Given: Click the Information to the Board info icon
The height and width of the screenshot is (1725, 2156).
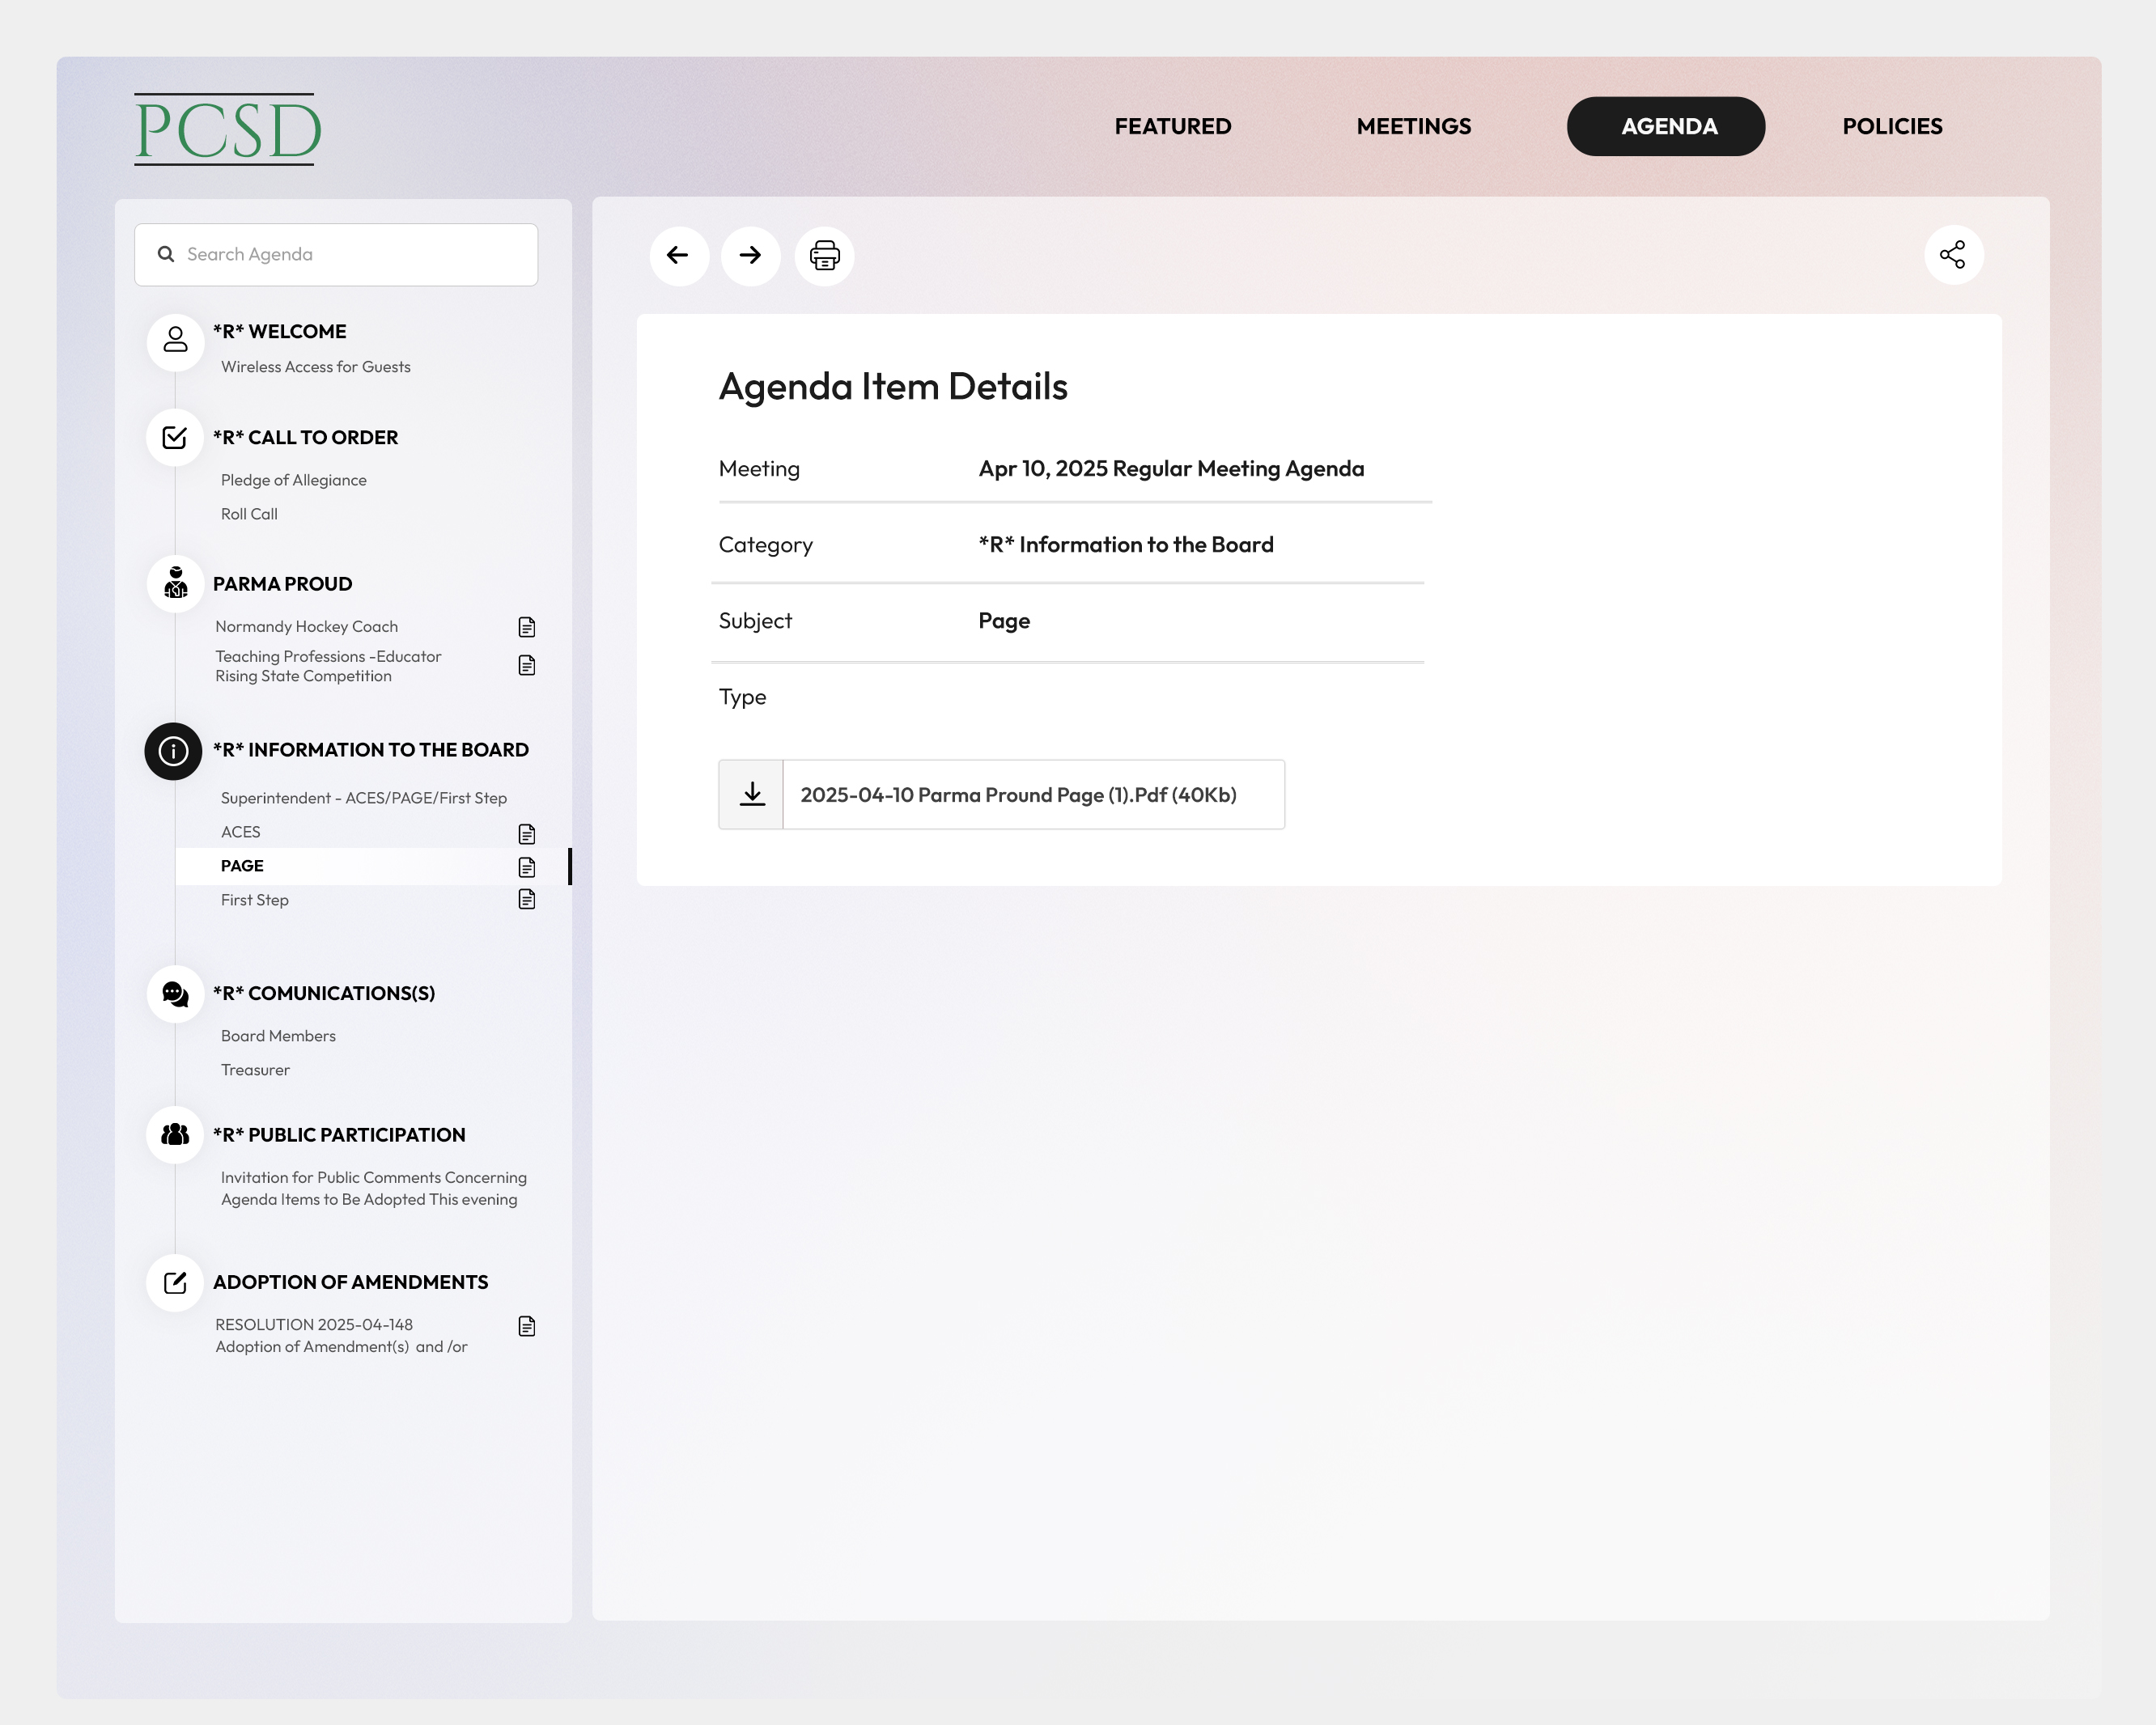Looking at the screenshot, I should pyautogui.click(x=173, y=751).
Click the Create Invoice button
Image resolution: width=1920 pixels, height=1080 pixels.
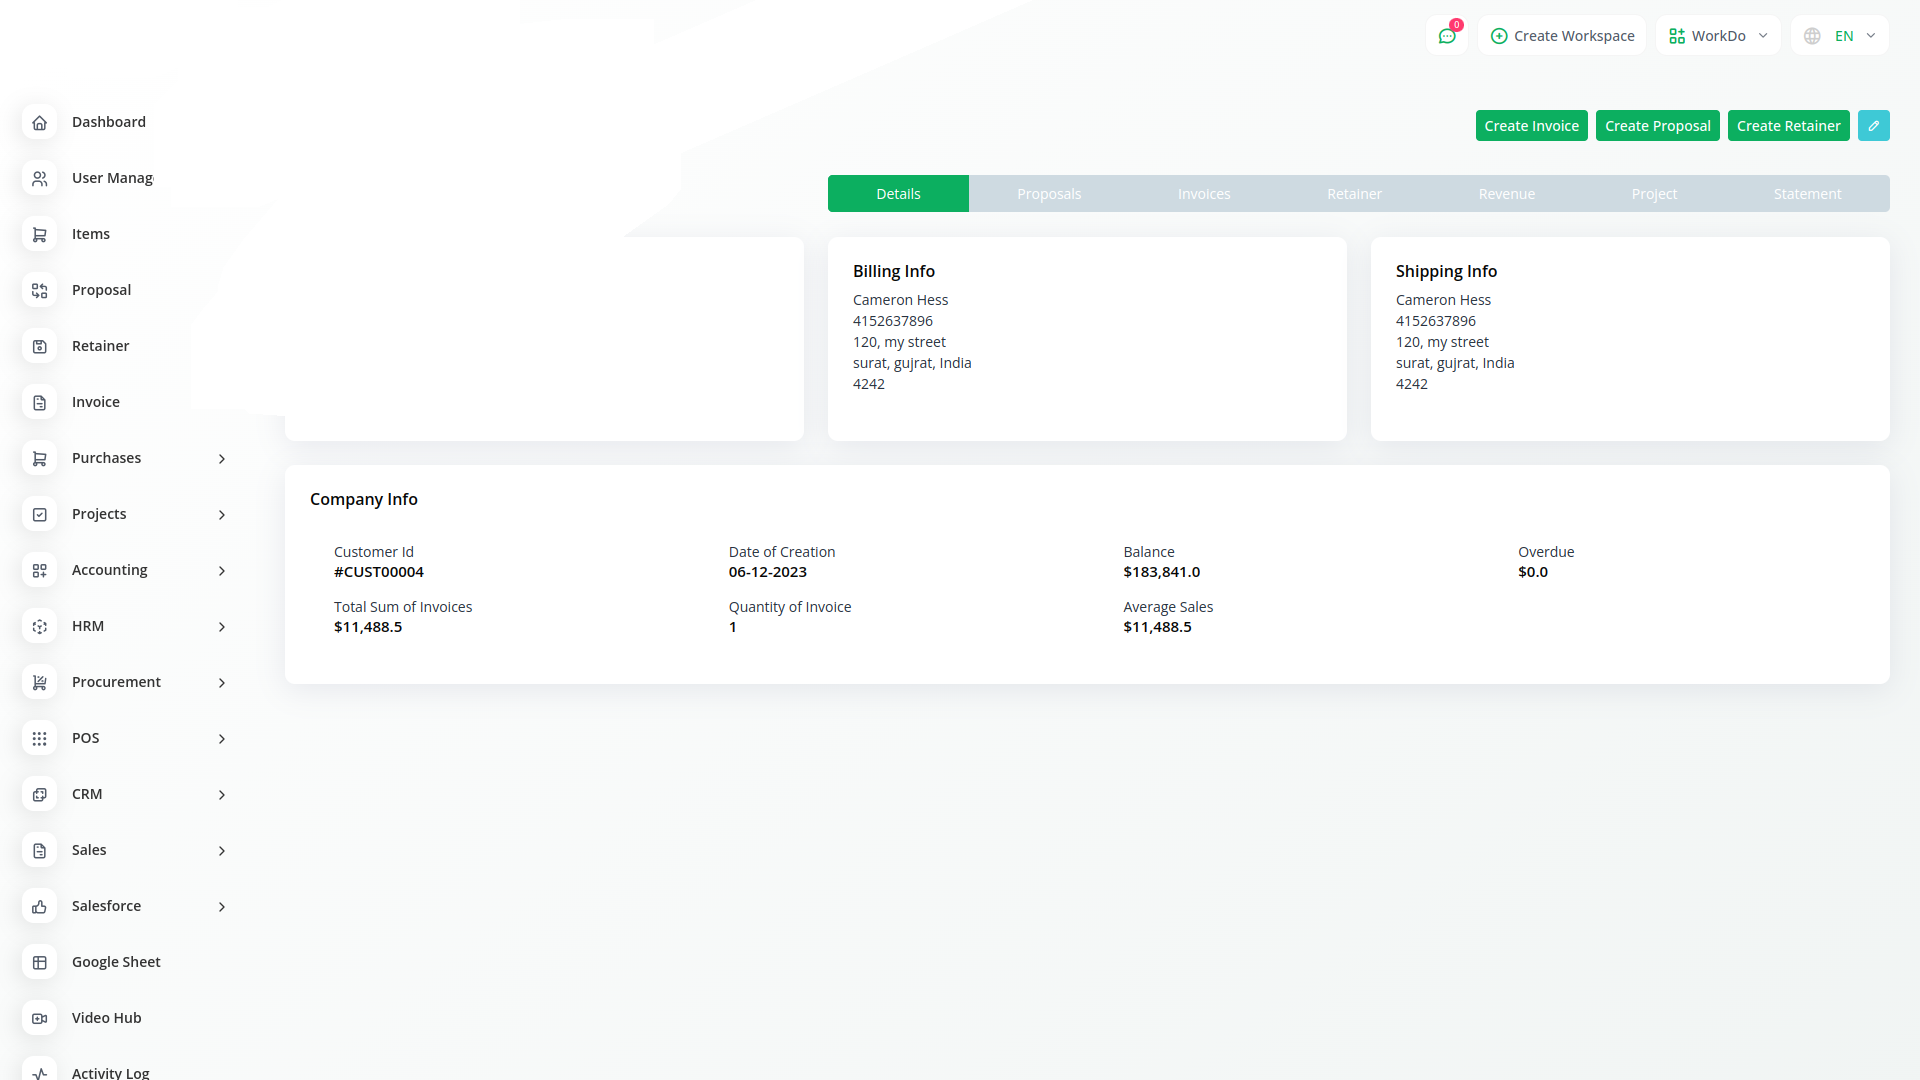1531,126
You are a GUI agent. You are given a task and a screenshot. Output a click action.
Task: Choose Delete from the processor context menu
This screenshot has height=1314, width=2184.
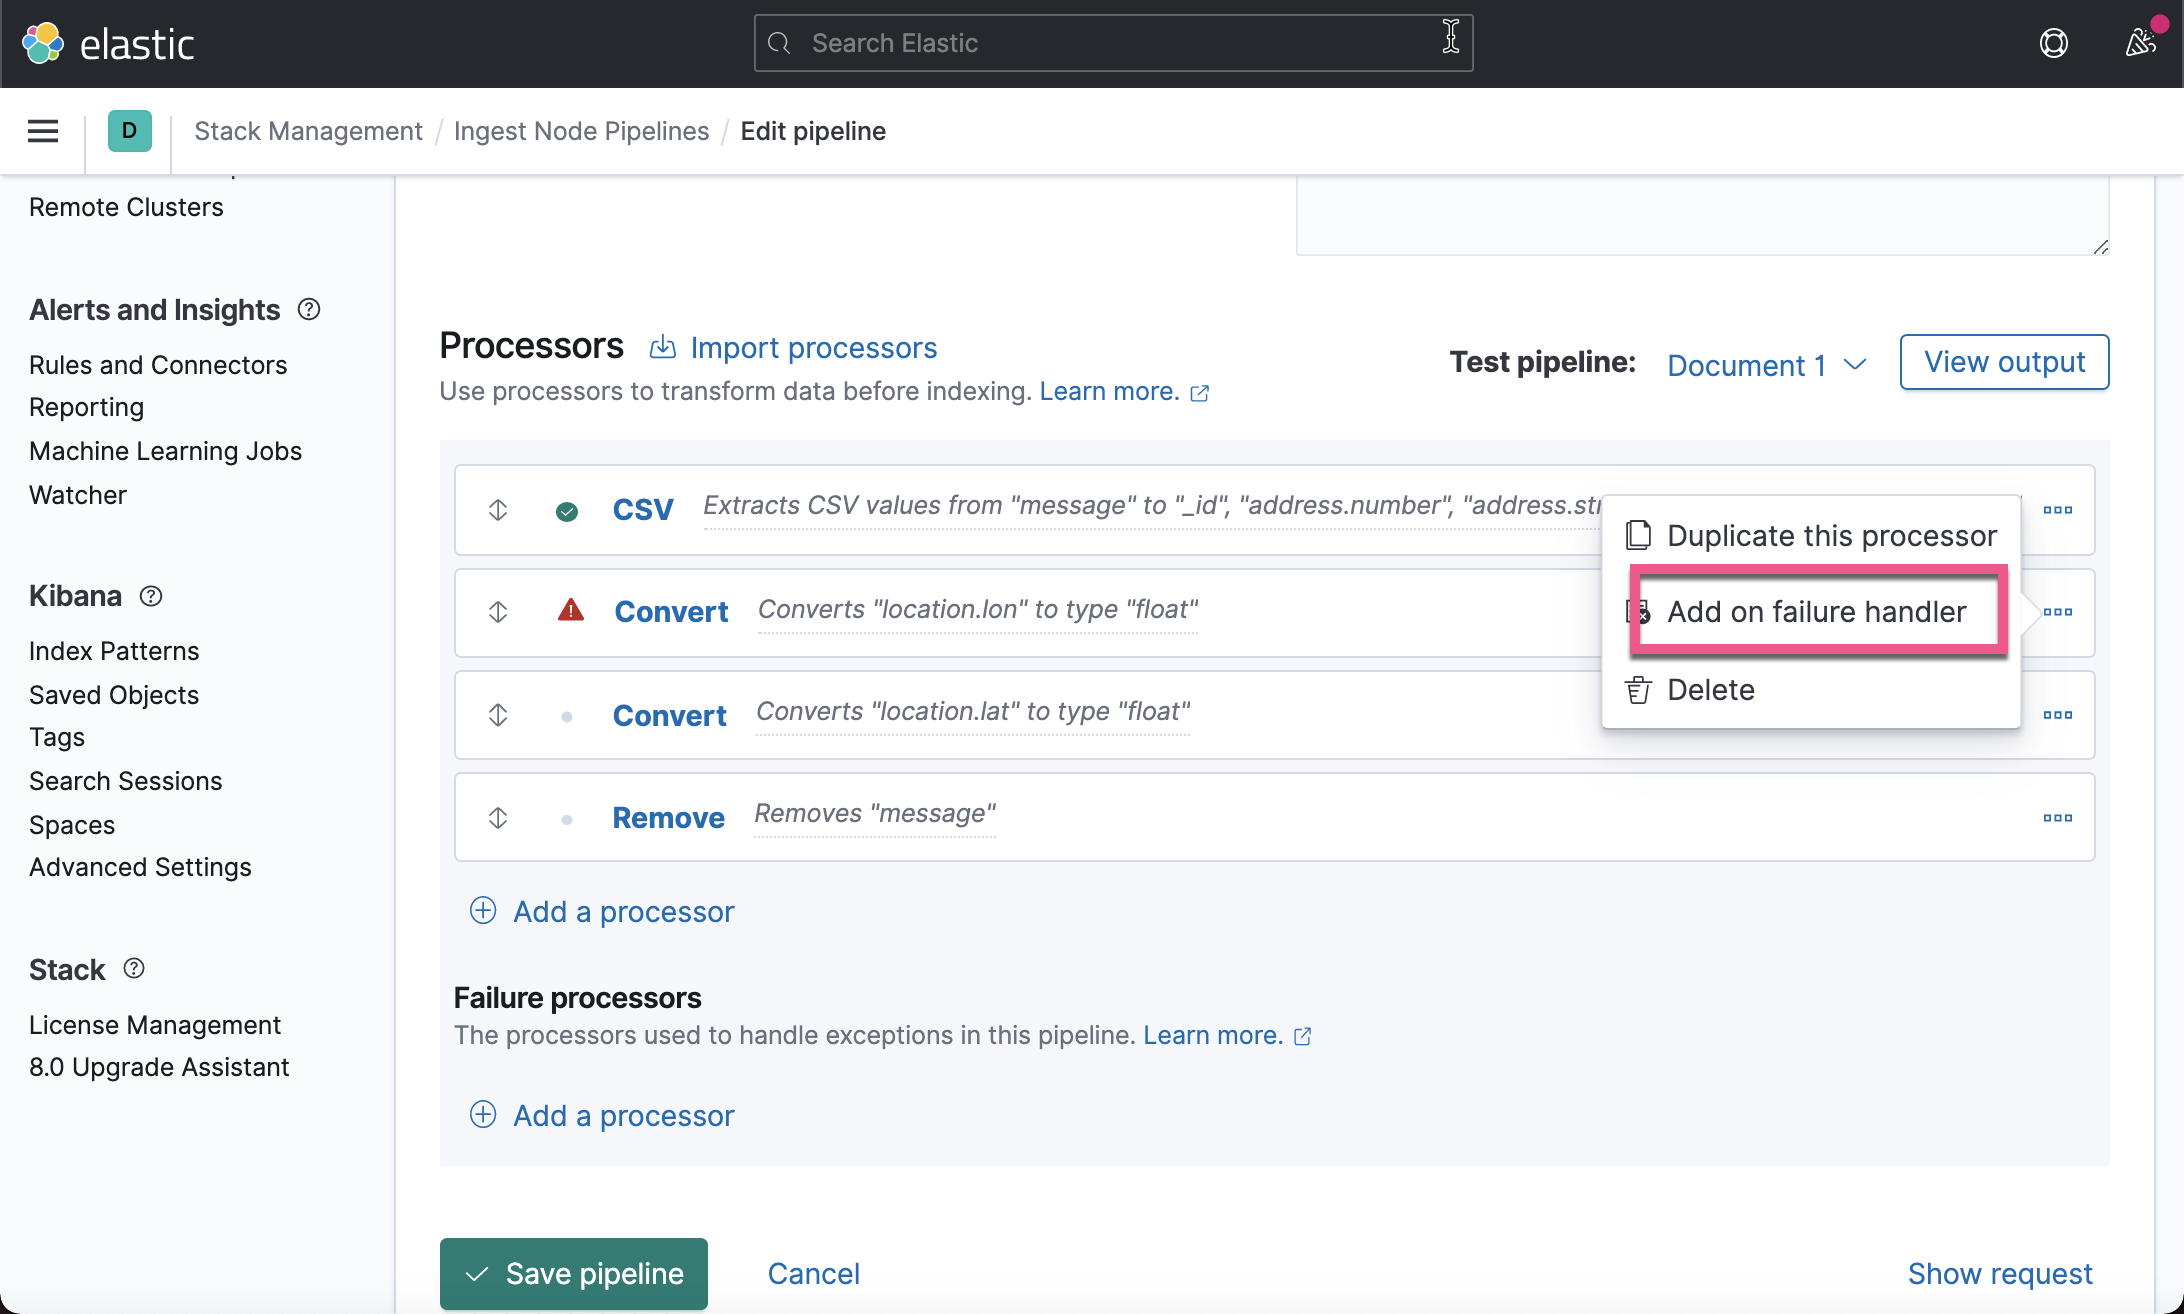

+-------+

*Required work*. Output the listing word for word. Drop the pictures.

*Result of this exercise*.
Given: Click the Information to the Board info icon
The height and width of the screenshot is (1725, 2156).
Looking at the screenshot, I should pyautogui.click(x=173, y=751).
Click the Create Invoice button
Image resolution: width=1920 pixels, height=1080 pixels.
1531,126
You are a GUI agent. You are given a task and a screenshot. Output a click action.
Task: Choose Delete from the processor context menu
This screenshot has height=1314, width=2184.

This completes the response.